[Element and text position data]
┌──
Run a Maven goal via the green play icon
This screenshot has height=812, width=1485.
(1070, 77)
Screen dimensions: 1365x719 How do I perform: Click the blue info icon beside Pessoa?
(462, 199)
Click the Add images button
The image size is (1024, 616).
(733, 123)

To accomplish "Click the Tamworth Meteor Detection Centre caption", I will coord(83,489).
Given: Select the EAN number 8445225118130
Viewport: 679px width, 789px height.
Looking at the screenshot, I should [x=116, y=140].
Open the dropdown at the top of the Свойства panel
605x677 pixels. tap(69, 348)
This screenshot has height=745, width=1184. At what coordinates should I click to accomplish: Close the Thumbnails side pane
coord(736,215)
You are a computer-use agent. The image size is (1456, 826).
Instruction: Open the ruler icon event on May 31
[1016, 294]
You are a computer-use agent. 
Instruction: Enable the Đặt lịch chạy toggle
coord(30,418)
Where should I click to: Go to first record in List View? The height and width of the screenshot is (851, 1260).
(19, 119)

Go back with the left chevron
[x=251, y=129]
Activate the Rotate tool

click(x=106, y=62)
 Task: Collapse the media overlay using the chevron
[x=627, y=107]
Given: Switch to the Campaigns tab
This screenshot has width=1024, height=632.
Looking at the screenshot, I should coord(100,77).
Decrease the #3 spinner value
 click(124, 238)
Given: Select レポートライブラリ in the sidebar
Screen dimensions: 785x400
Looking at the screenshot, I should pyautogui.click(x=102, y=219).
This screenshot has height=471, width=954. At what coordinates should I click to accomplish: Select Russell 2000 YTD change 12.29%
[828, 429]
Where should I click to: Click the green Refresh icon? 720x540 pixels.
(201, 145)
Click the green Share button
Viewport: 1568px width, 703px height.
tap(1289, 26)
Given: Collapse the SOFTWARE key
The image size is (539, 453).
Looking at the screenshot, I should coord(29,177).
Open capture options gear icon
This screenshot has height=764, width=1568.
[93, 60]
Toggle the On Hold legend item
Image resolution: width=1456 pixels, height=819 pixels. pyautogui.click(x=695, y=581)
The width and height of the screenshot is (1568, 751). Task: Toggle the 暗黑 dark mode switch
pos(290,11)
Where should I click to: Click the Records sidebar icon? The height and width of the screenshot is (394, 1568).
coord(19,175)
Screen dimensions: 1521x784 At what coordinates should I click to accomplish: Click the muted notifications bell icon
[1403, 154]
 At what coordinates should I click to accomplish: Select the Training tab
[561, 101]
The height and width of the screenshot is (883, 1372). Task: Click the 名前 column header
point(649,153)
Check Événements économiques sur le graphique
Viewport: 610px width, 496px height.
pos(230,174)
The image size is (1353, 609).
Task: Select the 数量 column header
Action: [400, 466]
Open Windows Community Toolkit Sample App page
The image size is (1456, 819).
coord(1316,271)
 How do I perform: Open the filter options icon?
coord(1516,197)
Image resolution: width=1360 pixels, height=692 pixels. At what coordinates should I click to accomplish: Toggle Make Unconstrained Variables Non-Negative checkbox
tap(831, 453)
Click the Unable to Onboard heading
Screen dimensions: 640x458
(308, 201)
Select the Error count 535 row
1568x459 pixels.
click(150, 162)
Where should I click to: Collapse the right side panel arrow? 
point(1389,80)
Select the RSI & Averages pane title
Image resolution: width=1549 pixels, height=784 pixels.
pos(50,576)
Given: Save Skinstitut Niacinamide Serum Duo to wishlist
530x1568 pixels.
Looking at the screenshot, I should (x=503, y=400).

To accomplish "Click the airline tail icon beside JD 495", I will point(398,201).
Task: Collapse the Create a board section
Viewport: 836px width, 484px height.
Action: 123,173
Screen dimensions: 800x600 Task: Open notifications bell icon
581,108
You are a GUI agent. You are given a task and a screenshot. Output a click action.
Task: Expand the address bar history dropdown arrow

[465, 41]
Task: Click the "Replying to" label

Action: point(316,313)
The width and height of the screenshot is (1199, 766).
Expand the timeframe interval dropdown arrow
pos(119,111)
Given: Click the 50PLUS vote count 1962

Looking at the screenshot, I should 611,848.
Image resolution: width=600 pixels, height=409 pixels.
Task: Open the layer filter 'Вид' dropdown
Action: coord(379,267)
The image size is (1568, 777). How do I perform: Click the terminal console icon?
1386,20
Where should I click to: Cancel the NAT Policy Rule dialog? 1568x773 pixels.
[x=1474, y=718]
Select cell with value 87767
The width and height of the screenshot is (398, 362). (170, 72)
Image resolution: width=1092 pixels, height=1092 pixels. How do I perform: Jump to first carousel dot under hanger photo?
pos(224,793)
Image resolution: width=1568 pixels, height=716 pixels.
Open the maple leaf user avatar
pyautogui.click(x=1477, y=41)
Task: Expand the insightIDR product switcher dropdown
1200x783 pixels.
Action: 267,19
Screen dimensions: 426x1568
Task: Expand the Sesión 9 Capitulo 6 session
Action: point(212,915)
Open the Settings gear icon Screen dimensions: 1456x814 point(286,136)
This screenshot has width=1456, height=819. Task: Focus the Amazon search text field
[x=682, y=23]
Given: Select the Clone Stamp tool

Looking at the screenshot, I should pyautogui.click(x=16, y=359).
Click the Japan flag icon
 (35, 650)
└──
* _Goal of the exercise_:
Write out the lines of the material exactly, starting with the line containing "Open the dropdown" and ending with the line containing "click(124, 238)", both included.

* _Response to this task_:
Open the dropdown at the top of the Свойства panel
605x677 pixels. tap(69, 348)
This screenshot has height=745, width=1184. At what coordinates should I click to accomplish: Close the Thumbnails side pane
coord(736,215)
You are a computer-use agent. The image size is (1456, 826).
Instruction: Open the ruler icon event on May 31
[1016, 294]
You are a computer-use agent. 
Instruction: Enable the Đặt lịch chạy toggle
coord(30,418)
Where should I click to: Go to first record in List View? The height and width of the screenshot is (851, 1260).
(19, 119)

Go back with the left chevron
[x=251, y=129]
Activate the Rotate tool

click(x=106, y=62)
 Task: Collapse the media overlay using the chevron
[x=627, y=107]
Given: Switch to the Campaigns tab
This screenshot has width=1024, height=632.
Looking at the screenshot, I should coord(100,77).
Decrease the #3 spinner value
 click(124, 238)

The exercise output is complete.